►
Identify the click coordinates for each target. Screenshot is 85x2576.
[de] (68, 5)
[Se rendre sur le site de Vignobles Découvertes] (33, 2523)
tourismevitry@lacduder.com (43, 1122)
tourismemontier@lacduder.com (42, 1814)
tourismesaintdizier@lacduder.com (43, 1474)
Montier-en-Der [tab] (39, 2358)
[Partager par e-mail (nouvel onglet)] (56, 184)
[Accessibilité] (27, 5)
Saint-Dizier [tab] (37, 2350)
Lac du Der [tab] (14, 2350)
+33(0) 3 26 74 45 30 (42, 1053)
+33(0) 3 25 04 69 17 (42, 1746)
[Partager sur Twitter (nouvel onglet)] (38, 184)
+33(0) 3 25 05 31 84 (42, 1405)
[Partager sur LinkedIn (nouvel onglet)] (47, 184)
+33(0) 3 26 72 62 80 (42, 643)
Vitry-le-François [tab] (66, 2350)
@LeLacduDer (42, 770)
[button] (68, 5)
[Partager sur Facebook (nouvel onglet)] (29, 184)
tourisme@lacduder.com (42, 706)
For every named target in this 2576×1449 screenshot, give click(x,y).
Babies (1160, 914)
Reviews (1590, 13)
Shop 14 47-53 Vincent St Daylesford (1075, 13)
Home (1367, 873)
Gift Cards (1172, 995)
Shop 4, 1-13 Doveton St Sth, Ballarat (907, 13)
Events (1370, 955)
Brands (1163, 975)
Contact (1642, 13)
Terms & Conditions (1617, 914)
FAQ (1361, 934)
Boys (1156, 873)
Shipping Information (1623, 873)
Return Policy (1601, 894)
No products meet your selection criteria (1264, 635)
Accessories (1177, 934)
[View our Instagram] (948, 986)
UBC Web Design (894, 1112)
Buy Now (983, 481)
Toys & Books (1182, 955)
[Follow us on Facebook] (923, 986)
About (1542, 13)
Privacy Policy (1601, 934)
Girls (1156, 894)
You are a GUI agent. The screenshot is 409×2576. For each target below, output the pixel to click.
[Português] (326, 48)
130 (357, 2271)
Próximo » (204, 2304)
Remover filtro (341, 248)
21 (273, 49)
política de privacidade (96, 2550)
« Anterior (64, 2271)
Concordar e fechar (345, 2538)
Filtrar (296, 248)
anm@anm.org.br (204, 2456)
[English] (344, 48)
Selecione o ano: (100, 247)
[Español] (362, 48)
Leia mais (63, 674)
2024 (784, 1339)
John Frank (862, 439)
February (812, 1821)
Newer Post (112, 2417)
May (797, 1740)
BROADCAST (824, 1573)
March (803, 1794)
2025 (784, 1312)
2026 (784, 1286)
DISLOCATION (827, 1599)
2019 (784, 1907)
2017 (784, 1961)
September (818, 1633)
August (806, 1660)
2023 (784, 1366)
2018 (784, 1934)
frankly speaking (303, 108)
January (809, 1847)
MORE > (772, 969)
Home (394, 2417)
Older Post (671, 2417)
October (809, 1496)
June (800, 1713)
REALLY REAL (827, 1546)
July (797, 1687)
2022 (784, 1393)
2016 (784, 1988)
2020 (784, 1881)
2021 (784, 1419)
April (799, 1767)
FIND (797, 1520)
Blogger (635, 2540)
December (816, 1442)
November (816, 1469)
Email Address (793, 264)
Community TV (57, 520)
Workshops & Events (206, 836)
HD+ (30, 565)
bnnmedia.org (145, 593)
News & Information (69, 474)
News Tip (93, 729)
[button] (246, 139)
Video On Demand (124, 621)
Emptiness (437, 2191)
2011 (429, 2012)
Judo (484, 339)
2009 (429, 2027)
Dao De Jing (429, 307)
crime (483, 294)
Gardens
◄
**Work instructions:** If a line in the records holds the word "Partager", count it, then give only the total.

**Response to the task:** 4